The deal is also set to capitalize on growing trade across North America by creating the first railroad that would link the United States, Mexico and Canada. Executives at the companies say those opportunities should help the combined railroad generate more revenue.
The Canadian Pacific-Kansas City Southern deal announced Sunday would combine the two smallest of the major railroads into one entity. Independent railroad analyst Tony Hatch said doing that should help stabilize the industry overall and should not lead to another round of railroad mergers.
Some, however, are already expressing concern that the combination of the two railroads could hurt shippers if they are left with fewer options.
“The freight rail industry is already highly consolidated with a small number of railroads controlling most of the rail traffic in the United States and we are concerned that this merger could potentially lead to a greater concentration of market power,” said Scott Jensen, a spokesman for the chemicals industry trade group American Chemistry Council.
The service problems and economic damage that followed railroad mergers in the 1990s are part of why regulators adopted tough rules for major railroad mergers in 2001. Regulators have said that, generally, any merger involving a major railroad must enhance competition and serve the public interest. Similar deals are blocked in other industries only if there is a risk that competition will be reduced.
Canadian Pacific and Kansas City Southern said they expect U.S. railroad regulators at the Surface Transportation Board to complete their review of the deal by around the middle of 2022. A spokesman for the board didn’t immediately respond Monday to questions about how the deal will be reviewed.
Morningstar analyst Matthew Young said he doesn’t think the proposed deal will hurt competition overall because the railroads don’t compete directly now.
“These rails generally don’t compete head to head in specific markets, thus a merger shouldn’t result in fewer rail-service options for shippers in most corridors,” Young said Monday in a research note.

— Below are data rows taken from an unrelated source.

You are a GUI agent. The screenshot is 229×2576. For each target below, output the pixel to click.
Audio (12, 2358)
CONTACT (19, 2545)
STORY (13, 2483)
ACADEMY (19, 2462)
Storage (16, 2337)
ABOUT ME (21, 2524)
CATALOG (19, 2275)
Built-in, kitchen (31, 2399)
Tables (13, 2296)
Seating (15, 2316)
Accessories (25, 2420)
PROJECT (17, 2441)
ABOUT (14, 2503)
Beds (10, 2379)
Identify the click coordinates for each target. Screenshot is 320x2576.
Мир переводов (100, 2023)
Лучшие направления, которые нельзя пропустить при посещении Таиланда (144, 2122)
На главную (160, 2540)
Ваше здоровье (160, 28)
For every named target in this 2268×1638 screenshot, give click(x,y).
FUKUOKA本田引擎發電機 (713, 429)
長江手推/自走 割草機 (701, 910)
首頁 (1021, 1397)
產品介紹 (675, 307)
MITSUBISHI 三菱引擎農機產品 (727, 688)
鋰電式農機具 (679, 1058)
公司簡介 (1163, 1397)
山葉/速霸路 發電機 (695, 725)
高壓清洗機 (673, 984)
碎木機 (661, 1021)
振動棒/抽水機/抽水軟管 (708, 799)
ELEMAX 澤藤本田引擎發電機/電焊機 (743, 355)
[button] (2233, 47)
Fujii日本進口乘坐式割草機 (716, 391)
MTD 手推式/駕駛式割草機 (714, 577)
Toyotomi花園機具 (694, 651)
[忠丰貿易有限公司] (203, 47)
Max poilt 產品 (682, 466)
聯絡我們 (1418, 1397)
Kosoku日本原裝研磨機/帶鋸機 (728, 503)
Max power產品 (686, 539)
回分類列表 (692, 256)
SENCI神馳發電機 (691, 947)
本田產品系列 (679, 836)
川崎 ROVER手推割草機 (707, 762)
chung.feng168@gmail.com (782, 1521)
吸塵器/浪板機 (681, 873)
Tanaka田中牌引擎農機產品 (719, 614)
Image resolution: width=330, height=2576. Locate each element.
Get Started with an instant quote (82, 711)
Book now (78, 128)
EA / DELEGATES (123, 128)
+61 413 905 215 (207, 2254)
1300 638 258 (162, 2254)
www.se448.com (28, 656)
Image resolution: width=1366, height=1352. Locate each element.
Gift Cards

Edward Jones analyst Jeff Windau said he thinks there is a good chance the deal will be approved by regulators.
“There’s really no overlap on their lines. So I think there is really minimal impact on customers,” Windau said.
Executives at both the railroads argue that customers will be helped, not hurt, by the combination because they’ll be able to ship goods throughout North America without having to have shipments handed off between railroads.
“There’s savings across the board and benefits across the board that are so compelling,” Canadian Pacific CEO Keith Creel said. As railroad customers learn about the deal, “I think they are going to be excited by this — not threatened by this.”
Five years ago, Calgary, Alberta-based Canadian Pacific abandoned its roughly $30 billion attempt to takeover rival Norfolk Southern after it encountered strong opposition from Norfolk Southern, politicians, rail customers along the route and other railroads. So the new rules for railroad mergers still haven’t been tested.
But unlike then, the boards of both Kansas City Southern and Canadian Pacific unanimously backed this deal. The combined company would operate about 20,000 miles of railway, employ 20,000 people and generate annual revenue of about $8.7 billion. Both railroads said they expect to add jobs overall across the combined network as volume grows.
The deal values Kansas City Southern at $275 per share, which represents a significant premium to Friday’s closing price of $224. Kansas City Southern shareholders will receive 0.489 shares of Canadian Pacific stock and $90 cash as part of the deal, and they will control roughly 25% of the combined company.
The railroads said this deal is timed well because Mexico, the United States and Canada agreed to a new regional trade pact last year that is expected to boost trade and investment across North America.
Officials said Kansas City Southern’s base in Kansas City, Missouri, would become Canadian Pacific Kansas City’s new U.S. headquarters after the deal but Canadian Pacific’s current U.S. headquarters in Minneapolis and St. Paul, Minnesota, will remain an important base of operations for the company.